Architecture and Tooling
Hello, welcome to module 2 of Distributed Databases. In this module, I'm going to dive a bit into the architecture and tooling around Distributed Databases. In this module, we'll first go through an introduction with a dive into the basic academic concepts behind Distributed Databases, and the cluster technology behind these systems. Then, I'll step through a few of the tools out there today for Distributed Databases and their use in business intelligence, extractions, transformation, and loading, reporting, and administration and management to provide an idea of what's available out there, and the directions that the industry is going. I'll cover tools not only limited to Riak, but others such as Cassandra and HBase tools too.

Welcome to module 3 of the Distributed Databases course. In this section, I'll be stepping through the installation of Riak into a developer console type of setup. This is most commonly used for development and testing against Riak, and it's a good example because it steps you through all of the things you need to do to actually setup a fully distributed multi-node cluster, except it works on a single machine, so it makes it super easy to just step through each of the steps. First, we'll start off with the installing of Erlang, which we'll need to build Riak from source. A normal installation onto multiple nodes can use a precompiled file to have that executable service, but in this particular situation, since we're going to be setting up a developer console for these things, it needs to be built from source for the specific running operating system that you're using. In this situation, I'll walk through each of the steps for OS-X, Ubuntu, and Cent OS. For Ubuntu and Cent OS, I'll actually be using instances that are running in Windows Azure. Then we'll step through some other minor features around setup and installation and ongoing operation of the cluster. We'll set it up as a generally, 4 - 5 node cluster is good for development. Usually, I'll setup 4 and if the multiple nodes aren't too important for what development I'm doing, I might setup 3 even, but ideally, it's best to setup at least a 5 node cluster even in a development environment.
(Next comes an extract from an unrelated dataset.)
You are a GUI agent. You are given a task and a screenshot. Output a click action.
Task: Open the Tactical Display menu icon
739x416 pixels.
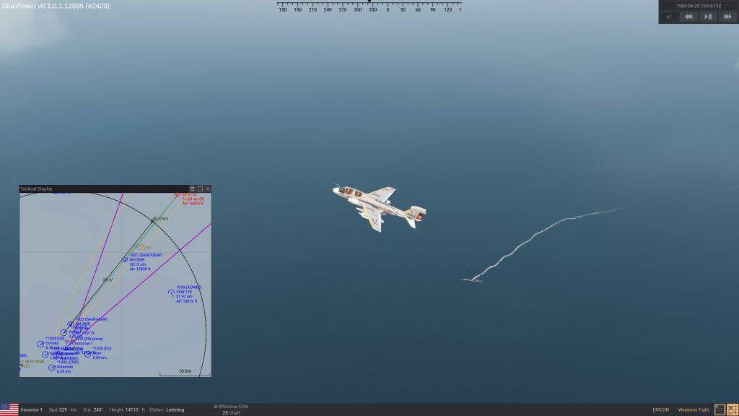[192, 189]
Welcome to the final chapter of Distributed Databases on Development. . In this module, I'm going to step into some of the characteristics of Distributed Programming. There's quite a few concepts, patterns, guidelines, and designs that make distributed programming very different than the traditional vertical stack development of client, maybe some middle ware and server side. I'll talk about accessing and writing the data into a distributed system. We'll talk about some patterns around that, then we'll dive into some available client libraries that are offered on the Riak Distributed Database and after that, I'll summarize and that will complete the Distributed Databases course.